* **WORK TASK**:
The pictures must be left out, while the rest of the data is copied exactly.

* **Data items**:
——————————
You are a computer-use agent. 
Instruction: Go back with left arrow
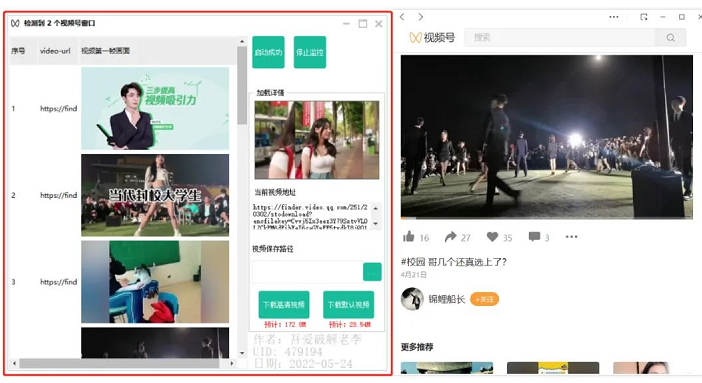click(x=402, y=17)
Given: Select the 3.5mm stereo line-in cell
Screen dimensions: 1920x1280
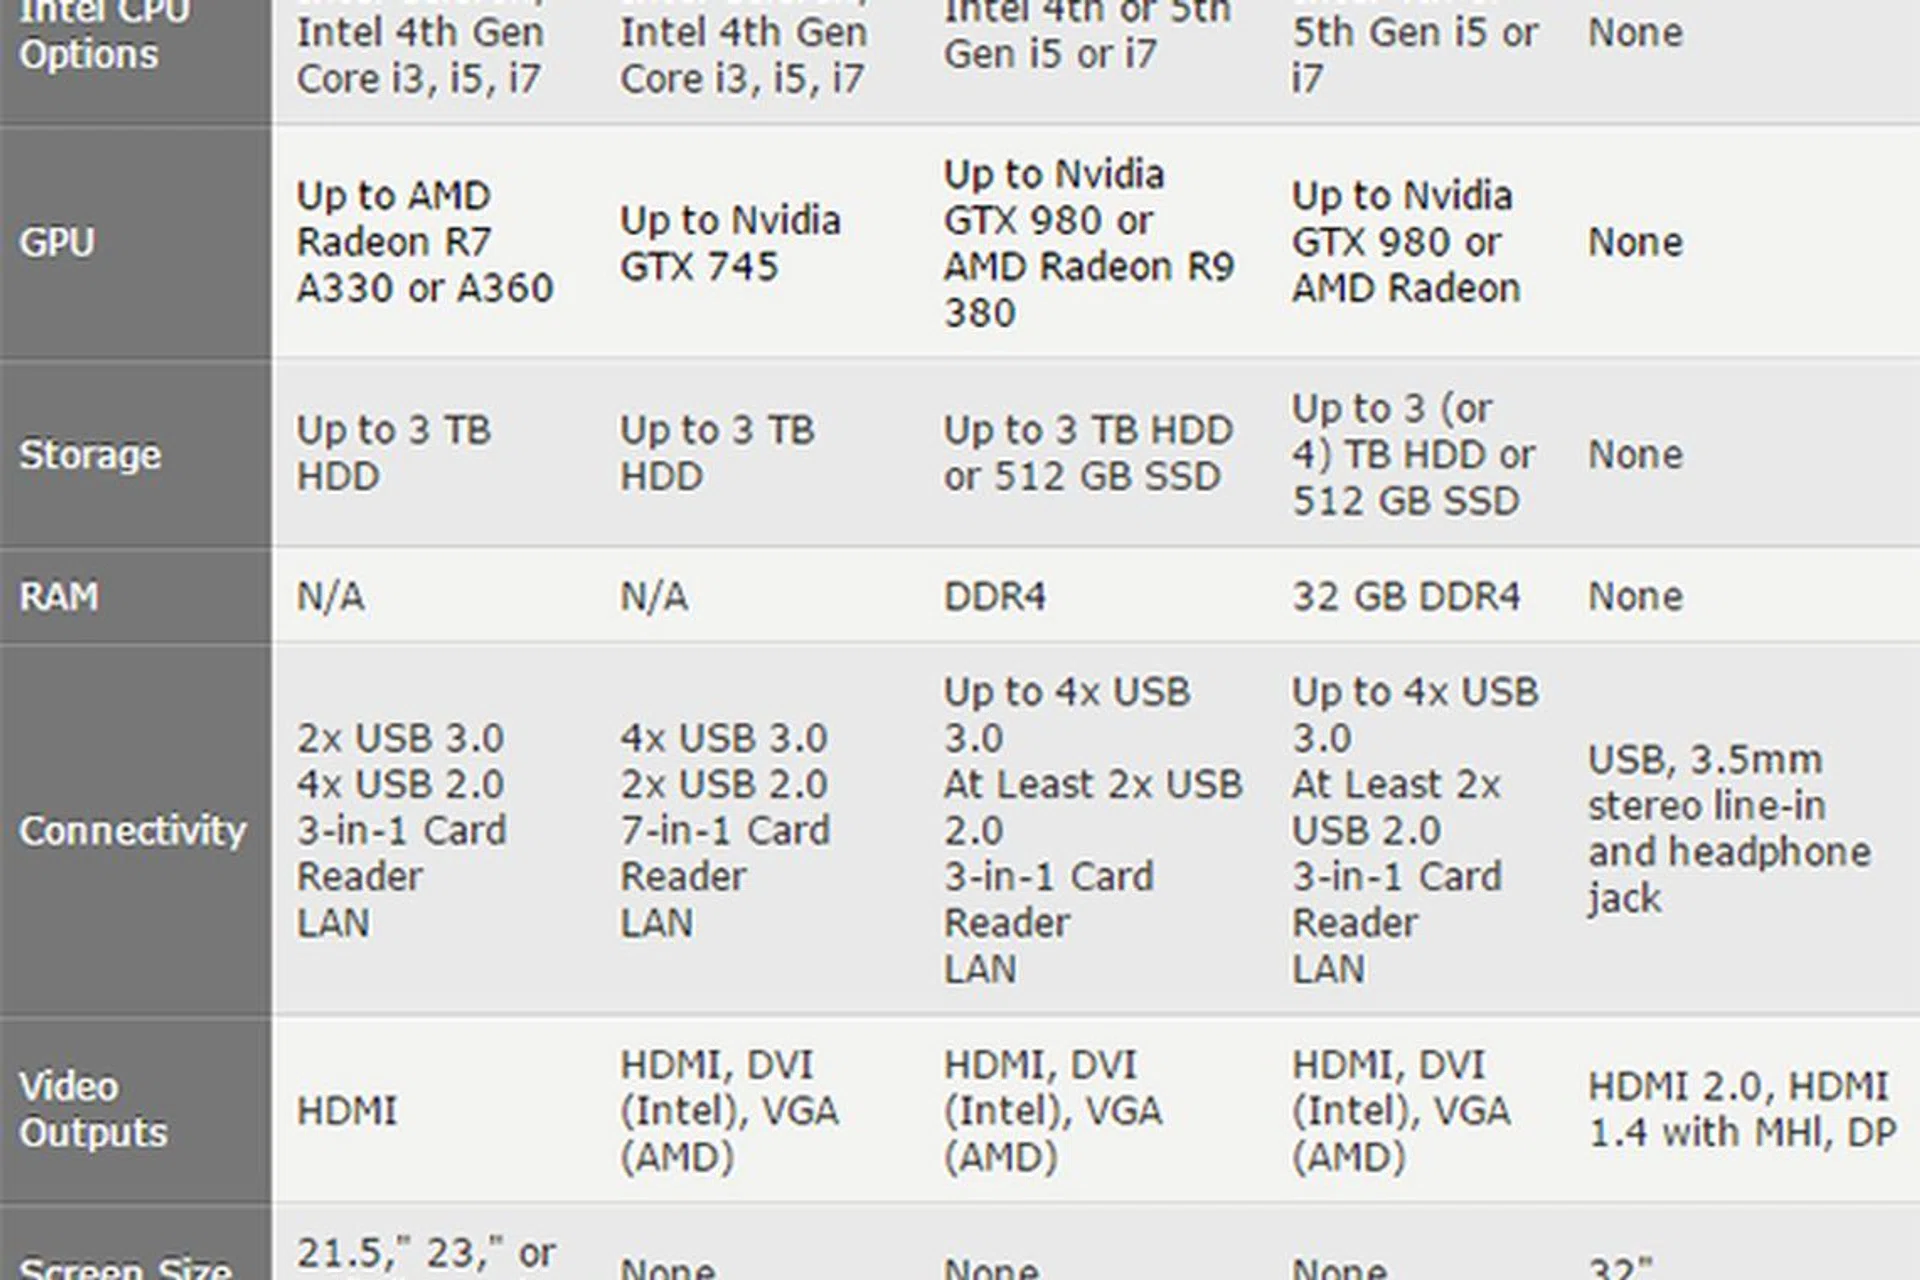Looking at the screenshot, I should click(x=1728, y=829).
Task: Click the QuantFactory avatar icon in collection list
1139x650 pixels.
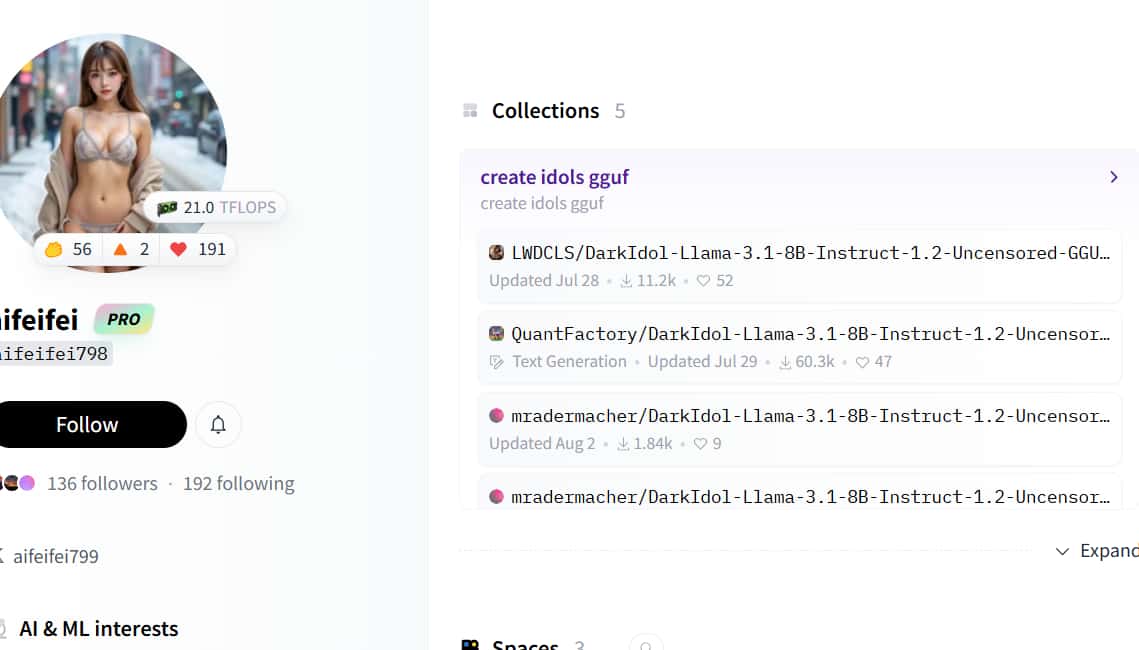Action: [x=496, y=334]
——————————
* **ANSWER SECTION**:
You are a computer-use agent. 
Instruction: Go back with left arrow
click(x=402, y=17)
Given: Select the 3.5mm stereo line-in cell
Screen dimensions: 1920x1280
Looking at the screenshot, I should click(x=1728, y=829).
Task: Click the QuantFactory avatar icon in collection list
1139x650 pixels.
Action: [x=496, y=334]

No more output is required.